Shine a light on shadow apps

ConductorOne Docs

Cloudflare Zero Trust integration

ConductorOne provides identity governance for Cloudflare Zero Trust. Integrate your Cloudflare Zero Trust instance with ConductorOne to run user access reviews (UARs) and enable just-in-time access requests.

Availability

General availability. The Cloudflare Zero Trust integration is available to all ConductorOne users.

Capabilities

  • Sync user identities from Cloudflare Zero Trust to ConductorOne

  • Resources supported:

    • Access groups
    • Roles
  • Provisioning supported:

    • Group membership
    • Role assignment

Set up the Cloudflare Zero Trust integration

This task requires either the Integration Administrator or Super Administrator role in ConductorOne.

  1. In ConductorOne, open Admin and click Integrations > Cloudflare Zero Trust.

  2. If this is your first Cloudflare Zero Trust integration, the integration form opens automatically. Otherwise, click Add connector.

  3. Choose whether to add the new Cloudflare Zero Trust connector as a data source to an existing application (and select the app of your choice) or to create a new application.

    Do you SSO into Cloudflare Zero Trust using your identity provider (IdP)? If so, make sure to add the connector to the Cloudflare Zero Trust app that was created automatically when you integrated your IdP with ConductorOne, rather than creating a new app.

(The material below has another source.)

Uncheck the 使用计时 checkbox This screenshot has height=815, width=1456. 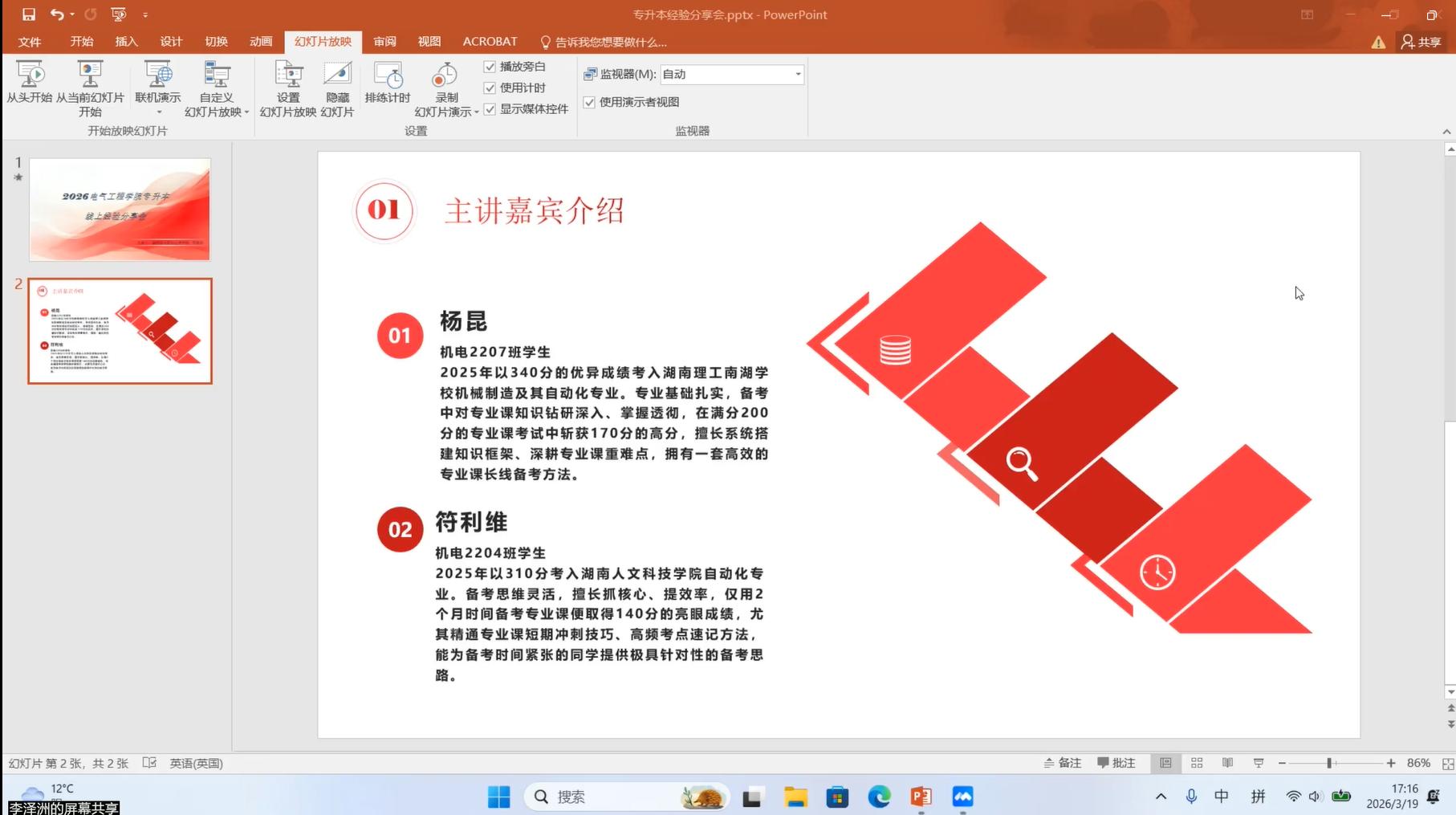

  1. Set the integration owner for this connector. You can manage the integration yourself, or choose someone else from the list of ConductorOne users. Setting multiple integration owners is allowed.

    A Cloudflare Zero Trust integration owner must have the following permissions:

    • Integration Administrator or Super Administrator role in ConductorOne
    • Super Administrator access in Cloudflare Zero Trust
  1. Click Create and add details.

Next steps

  • If you are the integration owner, proceed to Integrate your Cloudflare Zero Trust instance for instructions on integrating Cloudflare Zero Trust with ConductorOne.

  • If someone else is the integration owner, ConductorOne will notify them by email that their help is needed to complete the integration.

Integrate your Cloudflare Zero Trust instance

A user with the Integration Administrator or Super Administrator role in ConductorOne and Super Administrator access in Cloudflare Zero Trust must perform this task.

Step 1: Locate your Cloudflare Account ID

  1. Log into your Cloudflare Super Administrator account and select Workers from the left nav.

  2. On the Workers page, find your Account ID on the right side of the page.

  3. Copy and save the Account ID. We’ll use it in Step 3.

Step 2: Create an API Token

Alternative credential option: If you do not want to generate and use an API token for the integration, Cloudflare Zero Trust also accepts authentication via an API key and the corresponding account’s email address. Find your API keys by navigating to My Profile > API Tokens.

  1. Click the user icon and select My Profile.

  2. Click API Tokens on the left side, then click Create Token.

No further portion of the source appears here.